ACTIVITY.
Answer these questions using the passage on the Henles' virus research.
1. In what year did Gertrude Henle die?
2. For what did Harald zur Hausen win a 2008 Nobel Prize?
3. In what year did Anthony Epstein turn to the Henles for help?

DOCUMENT EXTRACT.
------------------------------------------------------------

They were, Levy recalled, "inseparable" and "complementary," with Gertrude's outgoing, outspoken personality balanced by Werner's thoughtful, methodical ways.

"Brigitte, a prolific reader, would burst into the laboratory with new ideas, inspired by new reports in journals," Levy wrote in a eulogy after she died in 2006, 19 years after her husband. "Werner would mull over the possibilities, and then together they executed systematic experiments to evaluate their hypotheses."

In the lab they set up at Children's Hospital, the Henles proved the effectiveness of vaccines for influenza and mumps, and showed how certain blood antibodies could suppress infectious hepatitis A virus. They pioneered virology research techniques and worked with scientists worldwide to amass an indispensable collection of blood serum samples.

The couple, who had no children of their own, profoundly influenced their many proteges, including Harald zur Hausen, who won a 2008 Nobel Prize for linking the human papillomavirus to cervical cancer.

In correspondence now archived in the U.S. National Library of Medicine, zur Hausen told the Henles what leaving Germany to work for them in the mid-1960s meant: "I find it the most important decision I made in my scientific life, although I certainly was not aware of it at the time."

Unlike his contemporaries in the 1960s, British pathologist Anthony Epstein not only believed the iconoclastic idea that human tumor viruses existed, he was determined to find one, according to the book Cancer Virus: The Story of Epstein-Barr Virus, published last year.

Epstein and his research assistant, Yvonne Barr, focused on Burkitt's lymphoma, a newly recognized cancer that caused a disfiguring jaw tumor and was a leading killer of children in equatorial Africa.

Epstein managed to grow the lymphoma cells in lab dishes and used an electron microscope to see virus particles in the malignant cells. But that was a long way from meeting the criteria for proving a causal link. (Those criteria were first described by Henle's grandfather Jacob, then refined by Jacob's student Robert Koch.)

In 1965, Epstein turned for help to his friends and colleagues Gertrude and Werner Henle.

Over the next decade, the Henles' team unraveled the mysteries of what turned out to be a paradoxical, novel viral pathogen. The researchers showed that infection with the virus, which they christened Epstein-Barr, could turn normal human white blood cells into ones growing immortally, a hallmark of cancer cells. The team - more precisely, zur Hausen - showed that the virus could slip its DNA into a healthy cell's genome and stay there, inactive but persistent.

------------------------------------------------------------

PROVIDED MATERIAL.
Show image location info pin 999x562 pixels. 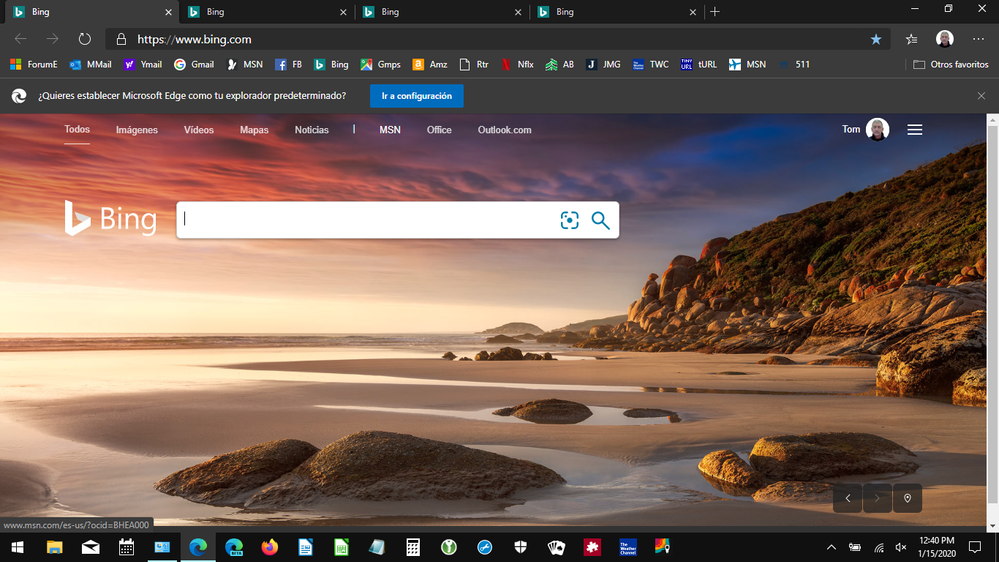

------------------------------------------------------------

EXERCISE SOLUTION.
1. 2006
2. Linking the human papillomavirus to cervical cancer
3. 1965